Background: Recent declines in bee populations, along with increasing demand for pollination services in urban, agricultural, and natural environments, have led to strategies to attract wild bees to these areas. One of these strategies is installing artificial nests adjacent to urban gardens and agricultural farms. Bee hotels and nest boxes are among the artificial nests used by gardeners and farmers to attract pollinators. In this paper, we reviewed 50 studies that reported the efficiency of nest boxes and bee hotels in attracting bees. We considered the maximum occupation rate (percentage) as the main index to evaluate the efficiency of artificial nests. Results: The maximum occupation rate of bee hotels was higher in farms (averaged 44.1%) than in forests (averaged 30.3%) and urban (averaged 38.3%) environments. In the case of nest boxes, most studies reported efficiencies of less than 20%, with an occupation rate of 16% and 5.5% on average in forest and urban environments respectively.

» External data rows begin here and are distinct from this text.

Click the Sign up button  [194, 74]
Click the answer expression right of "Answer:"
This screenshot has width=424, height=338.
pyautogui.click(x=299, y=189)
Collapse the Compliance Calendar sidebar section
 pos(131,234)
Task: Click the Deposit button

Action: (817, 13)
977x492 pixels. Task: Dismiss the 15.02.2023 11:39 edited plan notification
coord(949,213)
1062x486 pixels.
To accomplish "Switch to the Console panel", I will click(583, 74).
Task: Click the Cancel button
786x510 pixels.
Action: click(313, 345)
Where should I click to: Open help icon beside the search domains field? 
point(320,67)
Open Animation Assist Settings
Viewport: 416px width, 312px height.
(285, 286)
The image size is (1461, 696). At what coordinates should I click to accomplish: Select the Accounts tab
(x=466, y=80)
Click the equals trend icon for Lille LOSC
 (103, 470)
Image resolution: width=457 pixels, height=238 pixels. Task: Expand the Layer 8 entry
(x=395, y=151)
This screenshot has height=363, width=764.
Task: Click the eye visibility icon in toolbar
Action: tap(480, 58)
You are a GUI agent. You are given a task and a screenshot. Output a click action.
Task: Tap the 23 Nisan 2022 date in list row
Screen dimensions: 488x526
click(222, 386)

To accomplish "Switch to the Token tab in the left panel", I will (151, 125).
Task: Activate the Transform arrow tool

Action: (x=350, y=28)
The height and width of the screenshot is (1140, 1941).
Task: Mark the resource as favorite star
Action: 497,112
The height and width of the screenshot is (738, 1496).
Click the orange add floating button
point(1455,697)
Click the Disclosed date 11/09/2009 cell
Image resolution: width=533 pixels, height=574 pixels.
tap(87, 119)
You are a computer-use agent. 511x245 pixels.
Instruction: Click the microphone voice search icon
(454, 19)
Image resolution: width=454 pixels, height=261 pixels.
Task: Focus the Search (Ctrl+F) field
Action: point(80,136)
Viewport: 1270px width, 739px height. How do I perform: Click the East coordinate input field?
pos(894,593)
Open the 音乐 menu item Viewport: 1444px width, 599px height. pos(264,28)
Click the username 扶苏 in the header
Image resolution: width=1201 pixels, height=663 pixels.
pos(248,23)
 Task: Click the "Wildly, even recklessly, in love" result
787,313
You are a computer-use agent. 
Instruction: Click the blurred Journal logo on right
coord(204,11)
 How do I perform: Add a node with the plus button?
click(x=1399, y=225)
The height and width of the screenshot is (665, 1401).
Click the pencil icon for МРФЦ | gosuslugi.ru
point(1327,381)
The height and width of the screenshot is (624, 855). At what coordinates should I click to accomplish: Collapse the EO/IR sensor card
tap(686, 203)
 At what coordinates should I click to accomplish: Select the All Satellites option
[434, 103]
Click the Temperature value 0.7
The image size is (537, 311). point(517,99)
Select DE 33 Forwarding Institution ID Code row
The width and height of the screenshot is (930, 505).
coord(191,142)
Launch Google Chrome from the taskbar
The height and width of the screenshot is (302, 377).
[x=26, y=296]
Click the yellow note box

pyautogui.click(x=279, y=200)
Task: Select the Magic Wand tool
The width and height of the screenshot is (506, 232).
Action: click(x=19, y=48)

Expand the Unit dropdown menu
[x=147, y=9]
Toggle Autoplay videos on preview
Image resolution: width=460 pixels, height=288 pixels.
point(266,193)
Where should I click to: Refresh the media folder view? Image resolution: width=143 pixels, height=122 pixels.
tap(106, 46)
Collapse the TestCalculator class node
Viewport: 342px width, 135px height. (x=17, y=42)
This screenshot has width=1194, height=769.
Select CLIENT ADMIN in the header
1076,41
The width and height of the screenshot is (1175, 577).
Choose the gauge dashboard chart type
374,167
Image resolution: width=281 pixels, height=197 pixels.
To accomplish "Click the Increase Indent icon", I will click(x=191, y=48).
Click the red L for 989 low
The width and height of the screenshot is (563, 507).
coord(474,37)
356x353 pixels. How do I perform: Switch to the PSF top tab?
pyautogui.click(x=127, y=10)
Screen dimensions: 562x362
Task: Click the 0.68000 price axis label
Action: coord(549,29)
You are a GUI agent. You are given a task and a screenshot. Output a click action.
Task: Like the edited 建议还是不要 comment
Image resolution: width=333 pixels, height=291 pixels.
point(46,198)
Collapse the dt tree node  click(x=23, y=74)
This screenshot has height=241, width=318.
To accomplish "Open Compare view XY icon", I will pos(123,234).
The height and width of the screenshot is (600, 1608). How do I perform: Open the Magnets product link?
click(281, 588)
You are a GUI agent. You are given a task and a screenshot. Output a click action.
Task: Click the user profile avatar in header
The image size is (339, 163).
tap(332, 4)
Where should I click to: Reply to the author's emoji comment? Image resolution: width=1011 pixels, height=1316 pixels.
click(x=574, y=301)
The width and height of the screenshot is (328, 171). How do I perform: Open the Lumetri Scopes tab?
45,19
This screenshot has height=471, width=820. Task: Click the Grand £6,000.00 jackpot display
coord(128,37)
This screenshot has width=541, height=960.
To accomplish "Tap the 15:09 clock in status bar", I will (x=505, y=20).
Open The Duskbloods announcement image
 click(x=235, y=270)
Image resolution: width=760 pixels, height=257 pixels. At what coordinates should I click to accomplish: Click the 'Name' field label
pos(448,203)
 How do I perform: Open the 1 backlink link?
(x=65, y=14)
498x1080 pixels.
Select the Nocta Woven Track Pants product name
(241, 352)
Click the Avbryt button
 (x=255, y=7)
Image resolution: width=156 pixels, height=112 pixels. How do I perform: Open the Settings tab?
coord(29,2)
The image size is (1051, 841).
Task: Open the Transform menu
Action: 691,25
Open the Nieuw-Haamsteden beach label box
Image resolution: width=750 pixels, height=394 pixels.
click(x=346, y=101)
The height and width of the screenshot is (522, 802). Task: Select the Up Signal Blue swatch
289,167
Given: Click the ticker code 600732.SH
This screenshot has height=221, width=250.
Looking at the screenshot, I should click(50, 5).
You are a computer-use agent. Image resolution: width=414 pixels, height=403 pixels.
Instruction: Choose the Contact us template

However, our meta-analysis results showed that there was no significant relationship between the occupation rate of the nests and their installation place. Regression analysis also showed that the structural features of bee hotels (length and diameter) and nest boxes (volume and entrance size) did not affect their efficiency in attracting bees. Conclusion: Our data showed that the strategy of installing artificial nests to attract pollinators is successful only concerning bee hotels, and the use of nest boxes has not been very successful.